You hereby grant CCP an exclusive, perpetual, worldwide, irrevocable, assignable, royalty-free license, fully sublicensable through multiple tiers, to exercise all intellectual property and other rights, in and to all or any part of your User Content, in any medium now known or hereafter developed.
User Content is defined as basically anything communicated by Users through the System. EULA s. 11(c), paragraph 1.
Note the front-loaded "exclusive": there's a good likelihood that the "exclusivity" erases your own rights. CCP gets
ALL rights to your work; you are left with none. In effect, the content is owned by CCP. CCP
exclusively. Mind you, the "perpetual" bit is generally against the nature of a "license" (inherently revocable), and might or might not be enforceable; I'd have to look into that.
Basically?
By the EULA, which is a "shrink wrap" contract considered valid in the United States probably primarily for the sake of efficiency, CCP owns whatever you use its system to build or send. That almost certainly includes Evemail.

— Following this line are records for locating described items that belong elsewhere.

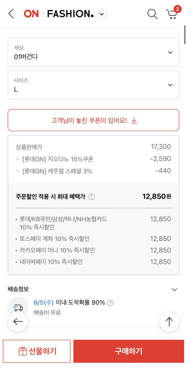
Task: Click the help icon beside 도착확률 90%
Action: pyautogui.click(x=110, y=303)
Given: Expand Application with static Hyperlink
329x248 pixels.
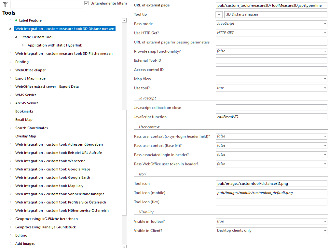Looking at the screenshot, I should click(x=22, y=45).
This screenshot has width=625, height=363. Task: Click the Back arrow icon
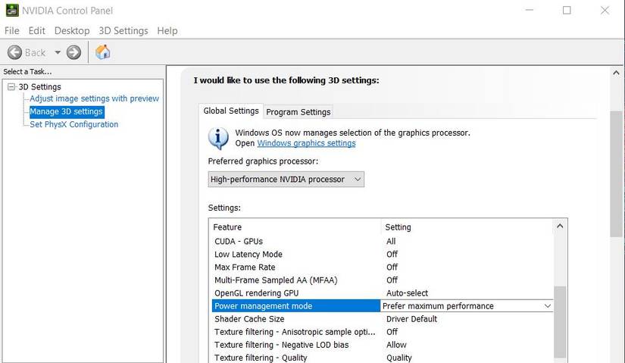tap(14, 52)
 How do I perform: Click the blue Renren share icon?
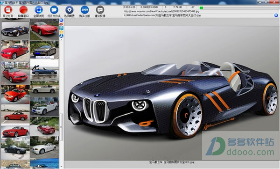click(x=61, y=36)
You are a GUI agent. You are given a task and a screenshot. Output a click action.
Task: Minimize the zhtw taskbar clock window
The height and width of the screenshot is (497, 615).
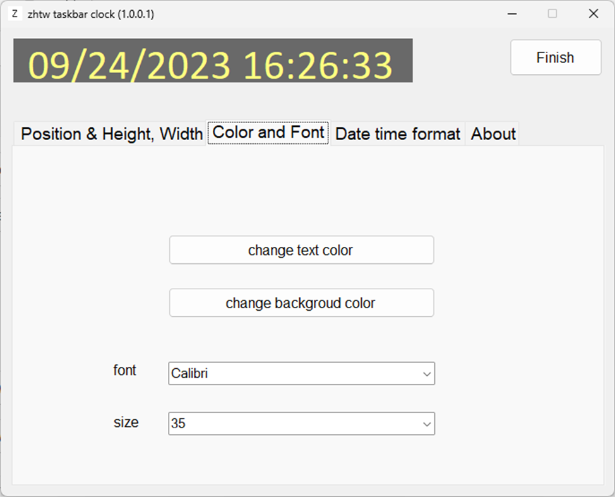[x=512, y=14]
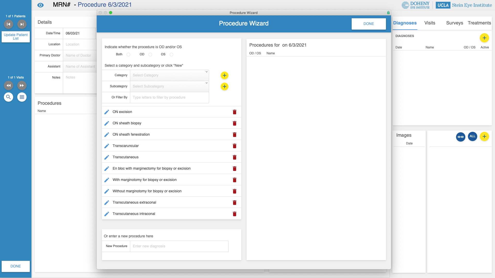Add a new diagnosis with yellow plus
Image resolution: width=495 pixels, height=278 pixels.
click(x=484, y=38)
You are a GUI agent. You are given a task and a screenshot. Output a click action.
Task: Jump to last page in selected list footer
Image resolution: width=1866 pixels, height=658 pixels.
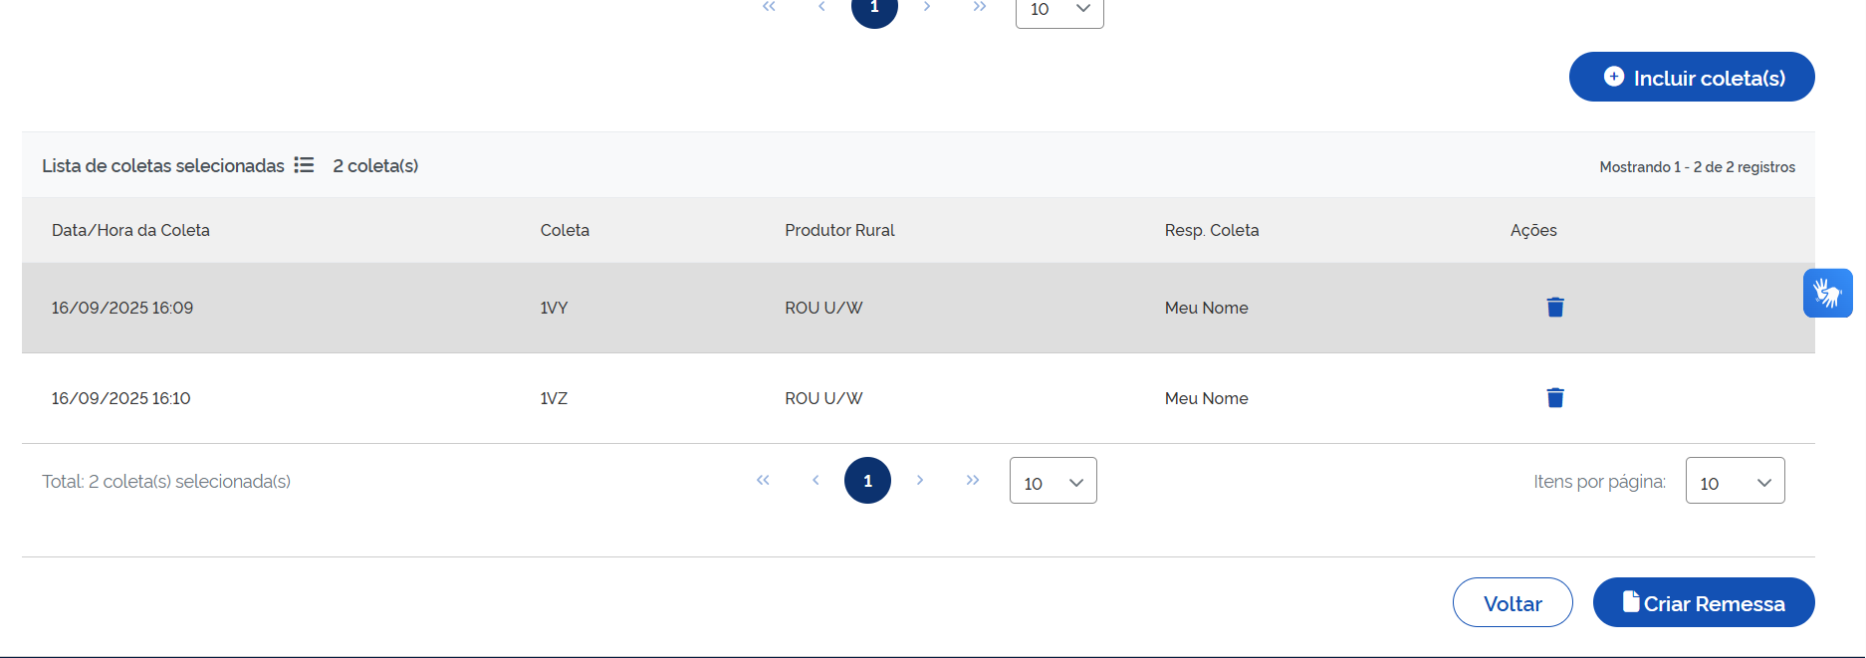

Because it doesn't need its players suing each other over publication of private comms (Crime and Punishment would be a massive ball of lawsuits waiting to happen), my guess is that CCP would use its
exclusive ownership of that material to deny the plaintiff standing to sue: one who does not own rights in a piece of property cannot generally sue to defend those rights.
That's in the United States. Icelandic law (which is the "choice of law" in the EULA) might look on it differently; how differently, I'd need to research and find out, and frankly neither you nor Milo is paying me for that kind of grief.
Courtesy is one thing. The law is another. The former usually demands more than the latter.
If I wrote it, this would be CCP arming itself, not only against players (in case someone wants to make a movie about their character), but also to crush lawsuits based on game-related matters
between players. Allowing such suits would be colossally bad for business, and CCP didn't hire lawyers to fine-tune that EULA (as they inevitably did) for nothing.
[
Lawyer's disclaimer: again, this is NOT intended as legal advice; this is an internet debate I'm engaged in, and however sure I am of my position I'm not prepared to bet my career on it. Rely on this analysis at your own risk.]